-------- DATA RECORDS --------
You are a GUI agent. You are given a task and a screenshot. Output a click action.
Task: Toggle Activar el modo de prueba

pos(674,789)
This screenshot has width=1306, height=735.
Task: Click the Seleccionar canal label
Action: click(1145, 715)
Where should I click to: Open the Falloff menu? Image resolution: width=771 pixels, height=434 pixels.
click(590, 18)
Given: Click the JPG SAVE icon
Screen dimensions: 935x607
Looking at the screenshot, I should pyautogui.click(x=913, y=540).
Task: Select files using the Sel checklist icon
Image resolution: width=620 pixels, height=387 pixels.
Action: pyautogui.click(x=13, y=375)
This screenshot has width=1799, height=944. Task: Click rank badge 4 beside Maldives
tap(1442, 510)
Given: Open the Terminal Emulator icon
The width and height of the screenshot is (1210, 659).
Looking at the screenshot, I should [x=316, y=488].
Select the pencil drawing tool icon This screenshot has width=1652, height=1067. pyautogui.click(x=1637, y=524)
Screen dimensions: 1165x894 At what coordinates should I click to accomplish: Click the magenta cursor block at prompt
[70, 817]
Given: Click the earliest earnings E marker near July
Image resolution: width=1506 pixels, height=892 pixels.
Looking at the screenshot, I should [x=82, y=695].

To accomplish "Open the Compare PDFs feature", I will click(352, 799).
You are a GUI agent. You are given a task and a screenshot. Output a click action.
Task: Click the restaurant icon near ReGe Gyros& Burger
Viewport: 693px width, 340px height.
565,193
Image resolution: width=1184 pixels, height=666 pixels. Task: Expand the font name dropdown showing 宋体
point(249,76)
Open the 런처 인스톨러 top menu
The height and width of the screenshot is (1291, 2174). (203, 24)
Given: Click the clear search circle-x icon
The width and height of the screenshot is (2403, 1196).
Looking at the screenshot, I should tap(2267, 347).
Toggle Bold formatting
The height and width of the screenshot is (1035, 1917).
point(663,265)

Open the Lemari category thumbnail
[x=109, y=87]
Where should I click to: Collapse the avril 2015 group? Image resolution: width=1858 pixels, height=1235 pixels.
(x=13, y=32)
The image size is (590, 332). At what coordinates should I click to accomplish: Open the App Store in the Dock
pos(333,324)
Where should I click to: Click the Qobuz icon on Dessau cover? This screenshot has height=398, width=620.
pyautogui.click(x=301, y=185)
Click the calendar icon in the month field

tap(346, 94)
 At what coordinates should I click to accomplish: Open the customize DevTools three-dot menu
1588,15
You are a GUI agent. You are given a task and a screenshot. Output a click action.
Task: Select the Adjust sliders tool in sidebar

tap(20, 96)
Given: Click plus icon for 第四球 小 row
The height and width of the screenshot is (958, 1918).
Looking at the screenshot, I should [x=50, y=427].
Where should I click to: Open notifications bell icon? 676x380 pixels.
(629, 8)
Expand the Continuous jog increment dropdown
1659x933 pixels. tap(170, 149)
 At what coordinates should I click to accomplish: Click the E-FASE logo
--------
Line by line, the data should be returned exactly as written.

- ANSWER BOX
You are a GUI agent. You are given a task and a screenshot. Output a click action.
Task: Toggle Activar el modo de prueba

pos(674,789)
This screenshot has width=1306, height=735.
Task: Click the Seleccionar canal label
Action: click(1145, 715)
Where should I click to: Open the Falloff menu? Image resolution: width=771 pixels, height=434 pixels.
click(590, 18)
Given: Click the JPG SAVE icon
Screen dimensions: 935x607
Looking at the screenshot, I should pyautogui.click(x=913, y=540).
Task: Select files using the Sel checklist icon
Image resolution: width=620 pixels, height=387 pixels.
Action: pyautogui.click(x=13, y=375)
This screenshot has width=1799, height=944. Task: Click rank badge 4 beside Maldives
tap(1442, 510)
Given: Open the Terminal Emulator icon
The width and height of the screenshot is (1210, 659).
Looking at the screenshot, I should [x=316, y=488].
Select the pencil drawing tool icon This screenshot has width=1652, height=1067. pyautogui.click(x=1637, y=524)
Screen dimensions: 1165x894 At what coordinates should I click to accomplish: Click the magenta cursor block at prompt
[70, 817]
Given: Click the earliest earnings E marker near July
Image resolution: width=1506 pixels, height=892 pixels.
Looking at the screenshot, I should [x=82, y=695].

To accomplish "Open the Compare PDFs feature", I will click(352, 799).
You are a GUI agent. You are given a task and a screenshot. Output a click action.
Task: Click the restaurant icon near ReGe Gyros& Burger
Viewport: 693px width, 340px height.
565,193
Image resolution: width=1184 pixels, height=666 pixels. Task: Expand the font name dropdown showing 宋体
point(249,76)
Open the 런처 인스톨러 top menu
The height and width of the screenshot is (1291, 2174). (203, 24)
Given: Click the clear search circle-x icon
The width and height of the screenshot is (2403, 1196).
Looking at the screenshot, I should tap(2267, 347).
Toggle Bold formatting
The height and width of the screenshot is (1035, 1917).
point(663,265)

Open the Lemari category thumbnail
[x=109, y=87]
Where should I click to: Collapse the avril 2015 group? Image resolution: width=1858 pixels, height=1235 pixels.
(x=13, y=32)
The image size is (590, 332). At what coordinates should I click to accomplish: Open the App Store in the Dock
pos(333,324)
Where should I click to: Click the Qobuz icon on Dessau cover? This screenshot has height=398, width=620.
pyautogui.click(x=301, y=185)
Click the calendar icon in the month field

tap(346, 94)
 At what coordinates should I click to accomplish: Open the customize DevTools three-dot menu
1588,15
You are a GUI agent. You are given a task and a screenshot. Output a click action.
Task: Select the Adjust sliders tool in sidebar

tap(20, 96)
Given: Click plus icon for 第四球 小 row
The height and width of the screenshot is (958, 1918).
Looking at the screenshot, I should [x=50, y=427].
Where should I click to: Open notifications bell icon? 676x380 pixels.
(629, 8)
Expand the Continuous jog increment dropdown
1659x933 pixels. tap(170, 149)
 At what coordinates should I click to accomplish: Click the E-FASE logo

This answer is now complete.